1. Leverage your assets for a bigger return
If you buy shares on a margin, you’ll be able to leverage what you gained. Then you’ll be able to buy even more shares than you ever could if you went only with cash. We’ll explain it all on several examples that will paint a rather interesting picture. You will see that share buying on a margin can allow for almost a double investment return when compared to a return that was obtained without margin.
For example, you have $10,000. A margin loan is 50%. If the stock price is $100, without a margin, you can buy 100 shares, for a total of $10,000. On the other hand, if you are using margin, and the stock price is the same, $100, you will purchase 200 shares, for a total of $20,000
Let’s say that those shares rise from $100 to $150 after 6 months.
If you bought them without margin, your share sale proceeds will be $15,000. Your gross gain will be $5,000 without commissions. Meaning that you will have a 50% investment return.
On the other hand, if you bought those same shares with margin, your share sale proceeds will be $30,000. Your gross gain without commissions will be $10,000. There will be margin loan interest, that is 8.5% or $425 in this case. In the end, you will have a net gain of $9.575 and a 95.75% return on your investment.
2. Portfolio diversifying
If you use it sensibly, a margin account can be a great asset that will hedge or diversify your portfolio. For instance, if you are focused on a few sectors, you can use your margin account to add positions in other sectors. This will improve the diversification of your portfolio.
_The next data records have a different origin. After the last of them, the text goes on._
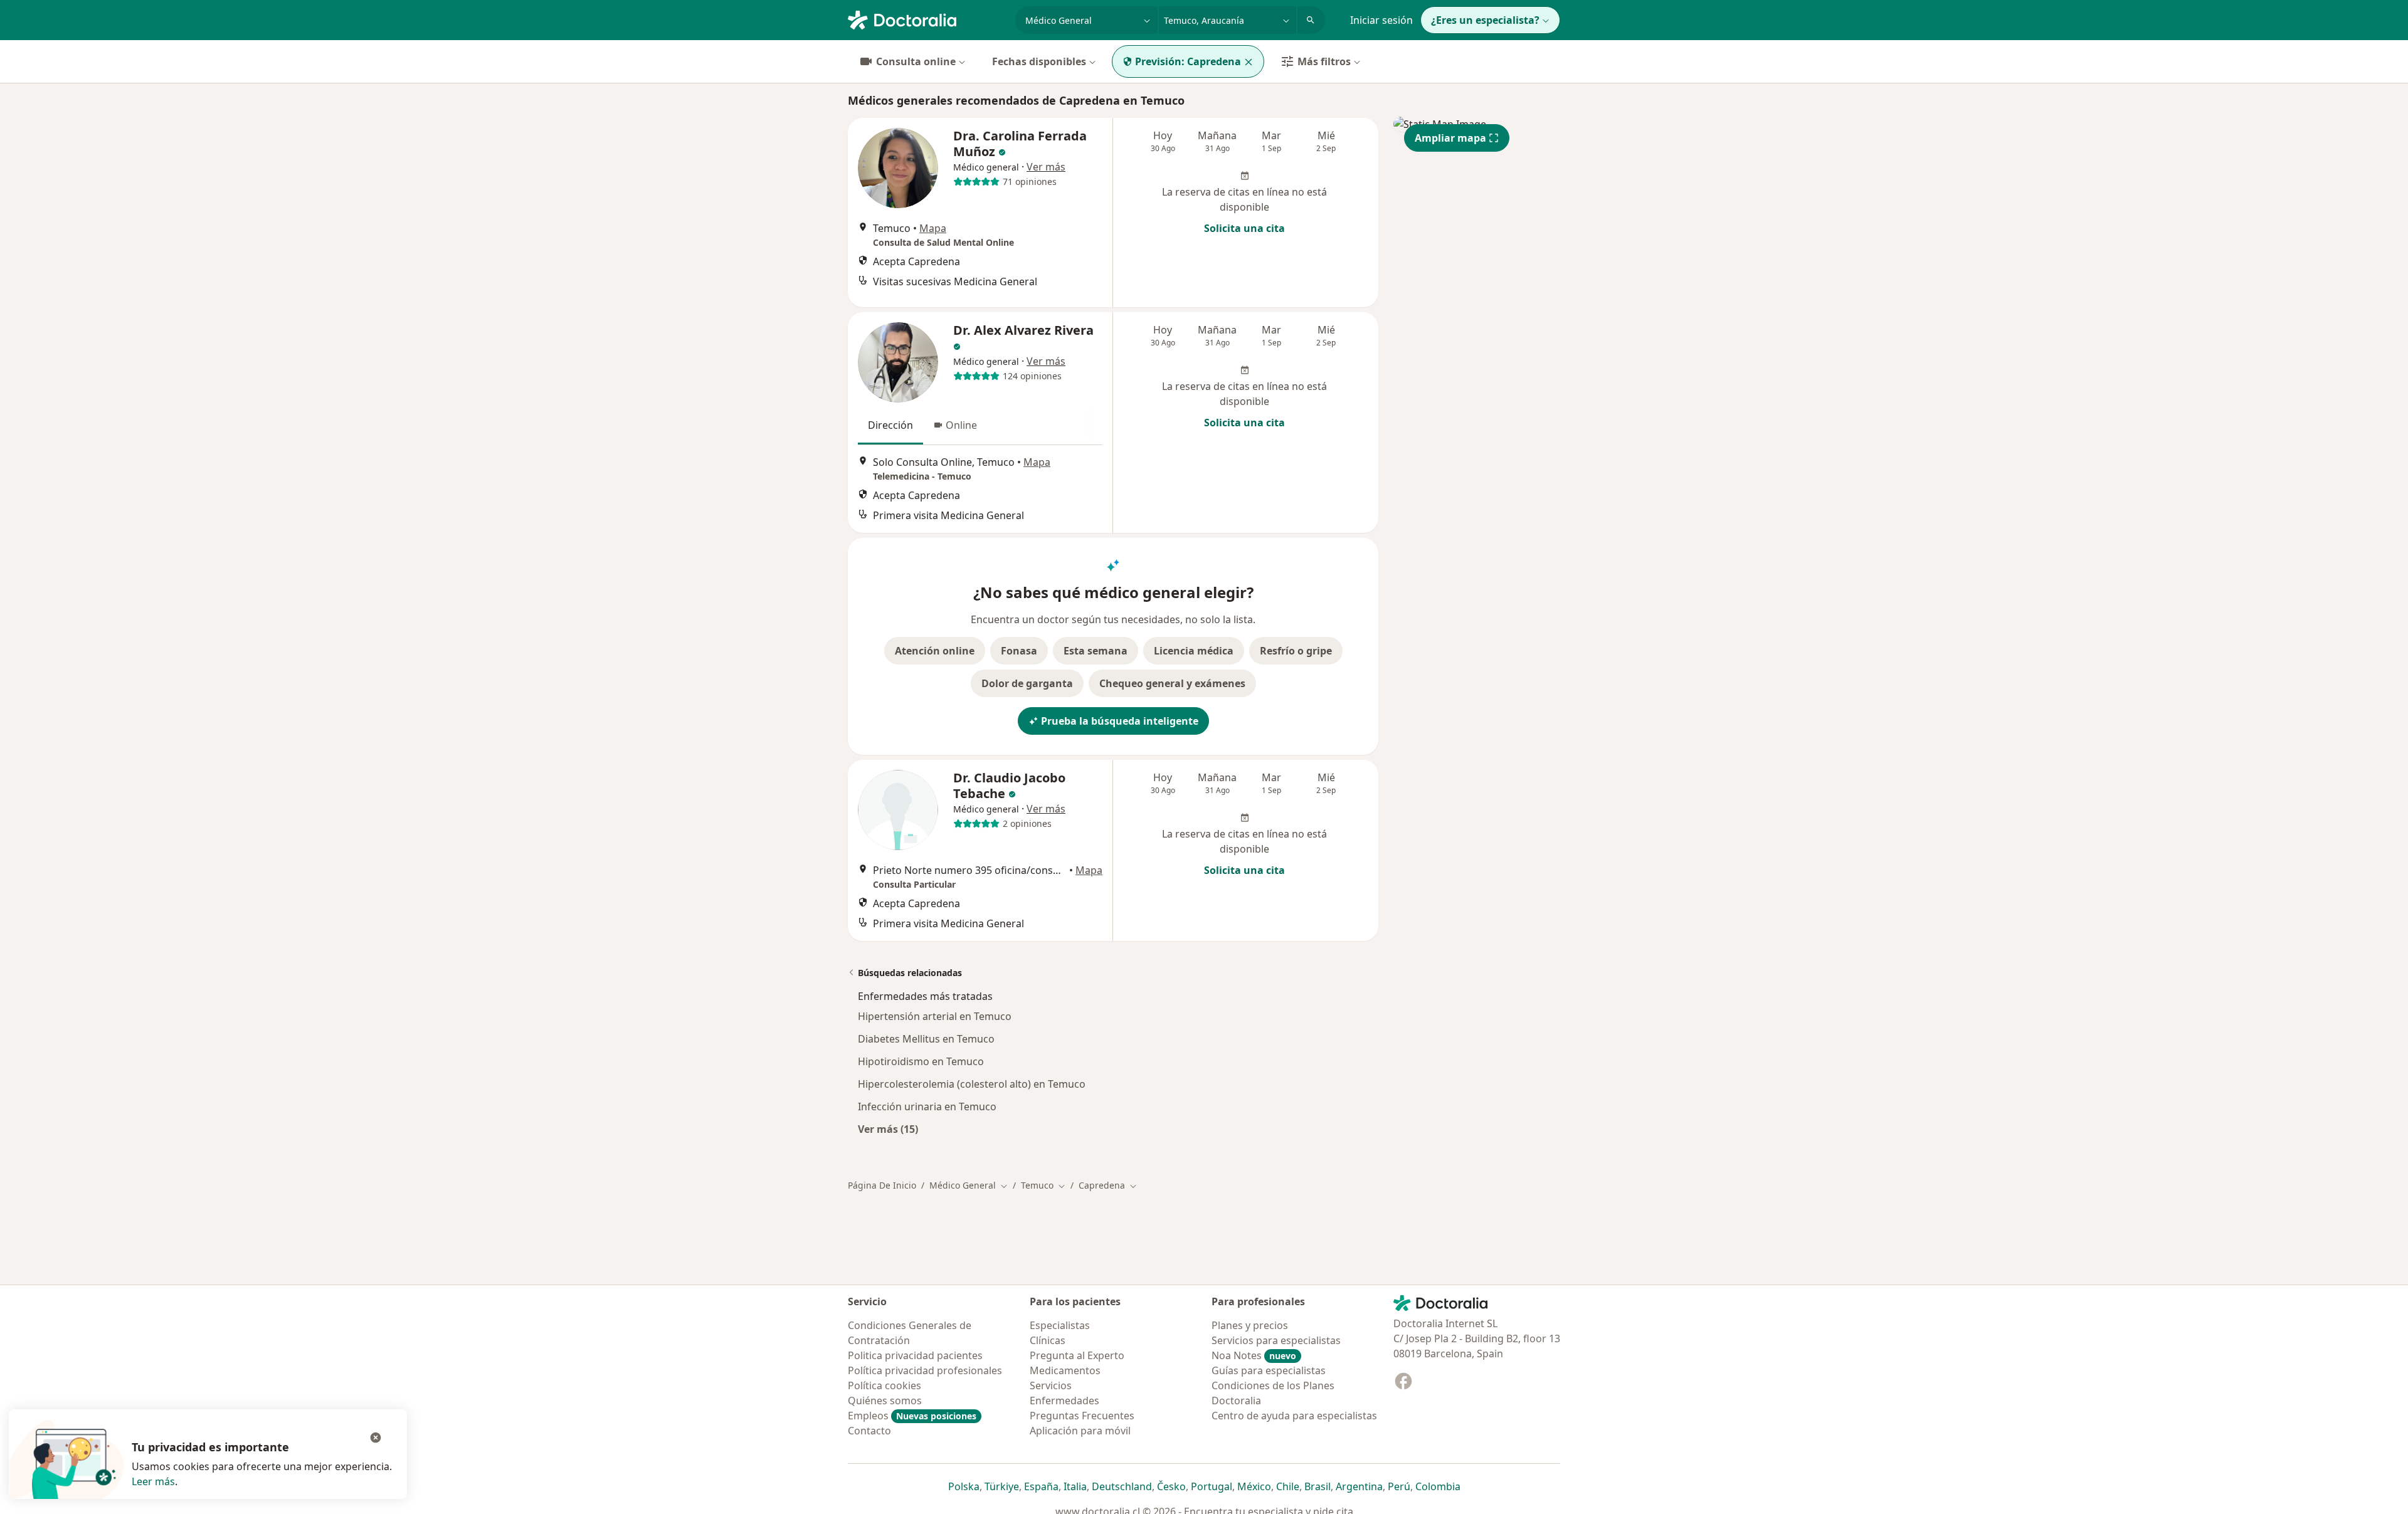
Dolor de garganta (1027, 683)
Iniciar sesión (1381, 20)
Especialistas (1060, 1325)
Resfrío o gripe (1296, 651)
On the other hand, if your portfolio is already diversified, and you want to hedge downside risk, you can use options for hedging, or to short sell a specific sector or the broad market. When you have in mind that short selling and certain options trades can only be done in a margin account, it sounds like this option is definitely worth trying. Sure, short selling has its own risks. But, there’s no stock market that’s completely risk-free, that’s why the potential gains are so high as well.
3. Carry trade
This term means that you borrow at a lower interest rate, and then invest in something that can give you a higher return. While carry trades of currency are most used in the currency market, a savvy investor can use it in the stock market with quite an effect as well.
For instance, there’s an investor who has $50,000 and he takes on margin debt for the same amount and invests the entire amount in a diversified portfolio. Let’s say that that portfolio yields 12%. If the margin loan interest rate is 8.5%, that investor will generate 3.5% more on the entire portfolio than he would have if he had a cash-only portfolio with no leverage. That means $1,750 more earned on that investment.
4. Take advantage of opportunities as they arise
When you trade shares on a margin, you’re able to take good opportunities as they appear. Just imagine the perfect stock showing up, and all your assets are trapped in investments? You would have to either pass on the opportunity, sell your investments, or find a third way to get cash. This way you won’t have to get rid of your existing investments to raise cash, and you won’t have to try and get it from other sources.